= EXERCISE INSTRUCTIONS =
Lines from the one containing "Where should I click to: Tap" through the final line of the records are the only ones to copy, and each must match exactly.

= STUDY MATERIAL =

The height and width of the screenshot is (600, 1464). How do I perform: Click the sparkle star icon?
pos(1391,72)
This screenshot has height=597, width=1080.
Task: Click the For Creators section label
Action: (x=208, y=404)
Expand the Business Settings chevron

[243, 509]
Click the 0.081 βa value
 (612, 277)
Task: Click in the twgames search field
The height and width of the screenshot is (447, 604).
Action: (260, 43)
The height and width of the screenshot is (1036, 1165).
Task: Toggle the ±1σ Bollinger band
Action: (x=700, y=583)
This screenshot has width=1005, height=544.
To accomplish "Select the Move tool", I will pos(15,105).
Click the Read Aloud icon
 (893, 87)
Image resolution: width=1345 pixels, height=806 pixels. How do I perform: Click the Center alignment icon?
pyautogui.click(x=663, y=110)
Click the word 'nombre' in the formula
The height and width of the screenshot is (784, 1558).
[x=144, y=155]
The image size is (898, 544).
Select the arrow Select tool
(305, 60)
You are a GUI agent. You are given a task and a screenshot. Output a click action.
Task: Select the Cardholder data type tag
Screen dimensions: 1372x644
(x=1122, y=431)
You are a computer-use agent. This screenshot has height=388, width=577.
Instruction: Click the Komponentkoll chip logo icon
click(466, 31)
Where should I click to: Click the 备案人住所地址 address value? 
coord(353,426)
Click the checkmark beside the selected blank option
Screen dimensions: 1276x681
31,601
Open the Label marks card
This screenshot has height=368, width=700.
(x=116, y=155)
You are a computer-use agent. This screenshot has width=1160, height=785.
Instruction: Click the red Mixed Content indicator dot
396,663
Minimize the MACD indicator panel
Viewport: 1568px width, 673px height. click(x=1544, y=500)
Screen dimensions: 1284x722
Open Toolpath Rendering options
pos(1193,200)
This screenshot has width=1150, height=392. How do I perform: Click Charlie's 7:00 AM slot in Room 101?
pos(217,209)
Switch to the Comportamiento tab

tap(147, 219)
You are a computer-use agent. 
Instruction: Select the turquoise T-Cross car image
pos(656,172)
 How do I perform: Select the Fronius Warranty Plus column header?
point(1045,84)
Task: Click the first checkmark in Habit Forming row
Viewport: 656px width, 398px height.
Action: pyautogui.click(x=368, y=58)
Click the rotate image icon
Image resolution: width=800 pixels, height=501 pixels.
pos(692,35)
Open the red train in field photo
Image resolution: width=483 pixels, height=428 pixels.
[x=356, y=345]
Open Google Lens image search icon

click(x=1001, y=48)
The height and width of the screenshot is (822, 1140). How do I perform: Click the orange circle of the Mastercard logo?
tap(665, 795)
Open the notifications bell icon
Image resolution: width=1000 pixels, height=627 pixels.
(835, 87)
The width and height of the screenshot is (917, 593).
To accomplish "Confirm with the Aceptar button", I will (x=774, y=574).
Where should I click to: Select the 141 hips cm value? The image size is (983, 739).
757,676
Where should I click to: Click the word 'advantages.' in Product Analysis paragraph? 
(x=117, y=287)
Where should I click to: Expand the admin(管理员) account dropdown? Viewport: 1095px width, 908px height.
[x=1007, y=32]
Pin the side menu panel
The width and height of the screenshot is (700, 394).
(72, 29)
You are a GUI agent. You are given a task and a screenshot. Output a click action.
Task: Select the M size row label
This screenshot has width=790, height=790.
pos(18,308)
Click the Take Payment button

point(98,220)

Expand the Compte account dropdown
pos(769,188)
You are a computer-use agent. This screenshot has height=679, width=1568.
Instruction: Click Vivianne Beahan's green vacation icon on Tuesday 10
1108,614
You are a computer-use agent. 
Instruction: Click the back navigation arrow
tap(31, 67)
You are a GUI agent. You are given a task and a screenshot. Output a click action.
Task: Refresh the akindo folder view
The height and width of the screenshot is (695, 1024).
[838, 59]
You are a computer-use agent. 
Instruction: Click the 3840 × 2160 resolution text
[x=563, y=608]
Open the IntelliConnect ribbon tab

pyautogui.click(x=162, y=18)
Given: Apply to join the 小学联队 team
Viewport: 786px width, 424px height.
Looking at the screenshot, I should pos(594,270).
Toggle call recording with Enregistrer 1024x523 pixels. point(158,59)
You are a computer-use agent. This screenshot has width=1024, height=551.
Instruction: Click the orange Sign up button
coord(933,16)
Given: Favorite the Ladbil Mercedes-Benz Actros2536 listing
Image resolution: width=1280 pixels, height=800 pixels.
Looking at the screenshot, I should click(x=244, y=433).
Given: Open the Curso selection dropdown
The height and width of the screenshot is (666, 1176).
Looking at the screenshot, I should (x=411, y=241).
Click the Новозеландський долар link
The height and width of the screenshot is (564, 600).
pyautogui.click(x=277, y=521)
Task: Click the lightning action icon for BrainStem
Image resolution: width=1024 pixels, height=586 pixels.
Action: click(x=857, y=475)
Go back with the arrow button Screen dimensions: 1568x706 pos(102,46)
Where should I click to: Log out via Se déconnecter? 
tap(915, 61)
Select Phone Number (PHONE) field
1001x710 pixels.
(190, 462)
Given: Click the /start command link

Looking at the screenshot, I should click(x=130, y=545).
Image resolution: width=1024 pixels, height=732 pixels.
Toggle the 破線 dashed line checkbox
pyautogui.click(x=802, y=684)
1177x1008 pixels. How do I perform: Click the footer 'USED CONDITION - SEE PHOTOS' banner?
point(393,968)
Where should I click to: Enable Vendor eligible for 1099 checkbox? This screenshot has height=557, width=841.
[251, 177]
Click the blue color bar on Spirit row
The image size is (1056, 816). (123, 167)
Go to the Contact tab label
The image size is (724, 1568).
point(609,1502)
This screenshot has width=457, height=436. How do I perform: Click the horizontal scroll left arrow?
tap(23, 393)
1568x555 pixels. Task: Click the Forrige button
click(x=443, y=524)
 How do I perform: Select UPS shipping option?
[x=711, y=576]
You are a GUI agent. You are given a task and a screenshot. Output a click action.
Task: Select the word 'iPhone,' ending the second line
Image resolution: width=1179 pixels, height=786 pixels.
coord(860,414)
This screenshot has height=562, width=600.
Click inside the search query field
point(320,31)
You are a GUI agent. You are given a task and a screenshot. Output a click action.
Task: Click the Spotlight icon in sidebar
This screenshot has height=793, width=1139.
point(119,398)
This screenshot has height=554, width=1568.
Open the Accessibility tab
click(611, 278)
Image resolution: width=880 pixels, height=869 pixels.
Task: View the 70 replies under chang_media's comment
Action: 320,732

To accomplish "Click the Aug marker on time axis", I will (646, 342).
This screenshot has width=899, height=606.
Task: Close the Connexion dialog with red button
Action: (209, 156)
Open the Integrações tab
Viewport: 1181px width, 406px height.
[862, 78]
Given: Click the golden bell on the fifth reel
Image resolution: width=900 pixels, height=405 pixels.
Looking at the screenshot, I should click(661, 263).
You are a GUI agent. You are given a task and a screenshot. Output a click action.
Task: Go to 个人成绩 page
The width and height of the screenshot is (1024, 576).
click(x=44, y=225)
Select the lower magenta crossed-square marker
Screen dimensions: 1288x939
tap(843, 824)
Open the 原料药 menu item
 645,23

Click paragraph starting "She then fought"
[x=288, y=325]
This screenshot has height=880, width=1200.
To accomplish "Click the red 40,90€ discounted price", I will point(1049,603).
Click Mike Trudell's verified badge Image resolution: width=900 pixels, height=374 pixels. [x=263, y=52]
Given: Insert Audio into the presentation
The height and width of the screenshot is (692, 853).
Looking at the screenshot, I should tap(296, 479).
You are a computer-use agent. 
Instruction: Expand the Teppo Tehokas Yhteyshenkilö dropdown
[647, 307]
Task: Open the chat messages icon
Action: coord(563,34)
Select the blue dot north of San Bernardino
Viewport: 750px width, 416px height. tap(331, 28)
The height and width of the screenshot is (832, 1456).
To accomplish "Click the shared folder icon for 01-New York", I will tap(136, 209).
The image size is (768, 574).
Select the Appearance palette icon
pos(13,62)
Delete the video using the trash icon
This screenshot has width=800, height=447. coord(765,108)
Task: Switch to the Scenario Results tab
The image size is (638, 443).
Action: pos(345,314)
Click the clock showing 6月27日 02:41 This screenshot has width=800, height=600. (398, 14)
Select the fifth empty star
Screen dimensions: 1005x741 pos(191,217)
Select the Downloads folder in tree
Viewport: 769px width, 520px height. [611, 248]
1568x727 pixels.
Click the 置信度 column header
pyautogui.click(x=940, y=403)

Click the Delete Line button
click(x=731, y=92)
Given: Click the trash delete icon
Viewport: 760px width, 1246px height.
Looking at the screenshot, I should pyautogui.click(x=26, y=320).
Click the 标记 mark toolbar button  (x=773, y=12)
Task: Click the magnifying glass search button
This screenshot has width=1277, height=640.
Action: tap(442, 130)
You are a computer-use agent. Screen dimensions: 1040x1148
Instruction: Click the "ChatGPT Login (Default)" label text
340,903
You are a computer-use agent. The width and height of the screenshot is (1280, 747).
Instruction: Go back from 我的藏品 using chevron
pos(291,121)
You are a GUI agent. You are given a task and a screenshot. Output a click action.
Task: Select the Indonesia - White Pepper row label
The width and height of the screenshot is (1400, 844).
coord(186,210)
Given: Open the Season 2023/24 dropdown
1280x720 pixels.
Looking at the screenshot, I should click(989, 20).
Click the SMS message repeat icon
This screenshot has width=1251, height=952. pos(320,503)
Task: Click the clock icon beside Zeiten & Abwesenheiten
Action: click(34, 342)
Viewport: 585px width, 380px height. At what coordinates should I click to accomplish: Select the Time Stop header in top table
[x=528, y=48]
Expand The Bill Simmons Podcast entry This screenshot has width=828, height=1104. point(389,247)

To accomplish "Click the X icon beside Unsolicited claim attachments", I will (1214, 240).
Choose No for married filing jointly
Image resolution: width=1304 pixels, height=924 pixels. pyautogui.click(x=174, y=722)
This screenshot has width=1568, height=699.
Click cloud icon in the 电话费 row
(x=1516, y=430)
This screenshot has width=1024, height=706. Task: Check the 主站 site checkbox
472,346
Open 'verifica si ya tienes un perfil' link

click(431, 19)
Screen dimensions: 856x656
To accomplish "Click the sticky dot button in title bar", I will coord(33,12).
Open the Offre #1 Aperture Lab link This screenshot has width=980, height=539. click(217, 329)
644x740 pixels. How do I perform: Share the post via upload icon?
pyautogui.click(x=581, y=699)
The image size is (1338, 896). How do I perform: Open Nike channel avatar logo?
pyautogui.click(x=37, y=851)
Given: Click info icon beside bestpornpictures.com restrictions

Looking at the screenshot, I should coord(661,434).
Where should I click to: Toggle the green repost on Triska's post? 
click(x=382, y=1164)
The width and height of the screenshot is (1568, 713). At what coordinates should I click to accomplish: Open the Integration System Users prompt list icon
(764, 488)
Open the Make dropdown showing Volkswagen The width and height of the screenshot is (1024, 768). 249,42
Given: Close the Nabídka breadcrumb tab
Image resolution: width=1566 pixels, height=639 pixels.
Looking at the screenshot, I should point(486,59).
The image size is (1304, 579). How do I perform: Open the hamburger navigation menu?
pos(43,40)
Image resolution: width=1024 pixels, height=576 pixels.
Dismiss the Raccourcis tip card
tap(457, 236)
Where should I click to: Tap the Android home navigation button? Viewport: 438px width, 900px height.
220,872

= SOLUTION TO THE PROBLEM =
Where should I click to: Tap the Android home navigation button? Viewport: 438px width, 900px height.
220,872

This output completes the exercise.